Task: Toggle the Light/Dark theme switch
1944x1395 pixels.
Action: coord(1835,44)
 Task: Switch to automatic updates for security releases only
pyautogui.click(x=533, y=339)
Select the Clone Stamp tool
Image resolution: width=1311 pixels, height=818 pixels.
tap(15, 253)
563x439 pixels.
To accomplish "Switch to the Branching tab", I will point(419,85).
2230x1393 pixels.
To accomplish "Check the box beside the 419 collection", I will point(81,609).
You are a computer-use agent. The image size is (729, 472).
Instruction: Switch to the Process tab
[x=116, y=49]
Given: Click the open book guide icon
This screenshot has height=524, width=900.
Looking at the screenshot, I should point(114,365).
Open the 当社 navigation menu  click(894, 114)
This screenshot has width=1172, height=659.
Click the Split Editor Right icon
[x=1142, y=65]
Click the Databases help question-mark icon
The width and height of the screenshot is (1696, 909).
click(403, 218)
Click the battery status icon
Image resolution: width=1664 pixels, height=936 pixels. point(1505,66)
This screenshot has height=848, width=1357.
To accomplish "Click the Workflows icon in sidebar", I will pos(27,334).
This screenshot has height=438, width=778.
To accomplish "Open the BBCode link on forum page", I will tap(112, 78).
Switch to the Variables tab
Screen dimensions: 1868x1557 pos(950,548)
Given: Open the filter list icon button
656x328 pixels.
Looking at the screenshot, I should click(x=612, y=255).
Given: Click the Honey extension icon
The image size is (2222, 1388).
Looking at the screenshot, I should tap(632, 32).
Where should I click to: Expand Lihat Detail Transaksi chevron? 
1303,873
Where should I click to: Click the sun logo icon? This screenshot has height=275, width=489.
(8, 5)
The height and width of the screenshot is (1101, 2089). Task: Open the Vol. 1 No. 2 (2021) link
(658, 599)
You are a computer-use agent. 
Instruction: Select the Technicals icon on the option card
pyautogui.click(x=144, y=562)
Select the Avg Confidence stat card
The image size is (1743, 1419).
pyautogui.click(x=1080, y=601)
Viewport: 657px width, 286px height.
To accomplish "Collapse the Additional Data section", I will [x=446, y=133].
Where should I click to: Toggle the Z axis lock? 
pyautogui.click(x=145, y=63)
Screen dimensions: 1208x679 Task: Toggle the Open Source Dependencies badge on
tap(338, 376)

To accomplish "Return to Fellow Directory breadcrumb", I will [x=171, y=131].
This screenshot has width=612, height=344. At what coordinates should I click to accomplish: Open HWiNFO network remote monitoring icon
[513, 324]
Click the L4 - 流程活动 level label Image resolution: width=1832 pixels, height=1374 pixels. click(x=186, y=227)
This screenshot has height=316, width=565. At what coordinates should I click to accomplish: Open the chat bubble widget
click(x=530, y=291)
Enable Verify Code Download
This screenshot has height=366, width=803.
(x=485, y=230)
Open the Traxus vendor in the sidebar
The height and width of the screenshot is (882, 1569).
————
WORK REQUEST :: What you return must be the lines above that run from the line with "Click the battery status icon" to the line with "Select the Avg Confidence stat card", inclusive, each copied exactly.

ANSWER FOR THIS EXERCISE ::
Click the battery status icon
Image resolution: width=1664 pixels, height=936 pixels. point(1505,66)
This screenshot has height=848, width=1357.
To accomplish "Click the Workflows icon in sidebar", I will pos(27,334).
This screenshot has height=438, width=778.
To accomplish "Open the BBCode link on forum page", I will tap(112, 78).
Switch to the Variables tab
Screen dimensions: 1868x1557 pos(950,548)
Given: Open the filter list icon button
656x328 pixels.
Looking at the screenshot, I should click(x=612, y=255).
Given: Click the Honey extension icon
The image size is (2222, 1388).
Looking at the screenshot, I should tap(632, 32).
Where should I click to: Expand Lihat Detail Transaksi chevron? 
1303,873
Where should I click to: Click the sun logo icon? This screenshot has height=275, width=489.
(8, 5)
The height and width of the screenshot is (1101, 2089). Task: Open the Vol. 1 No. 2 (2021) link
(658, 599)
You are a computer-use agent. 
Instruction: Select the Technicals icon on the option card
pyautogui.click(x=144, y=562)
Select the Avg Confidence stat card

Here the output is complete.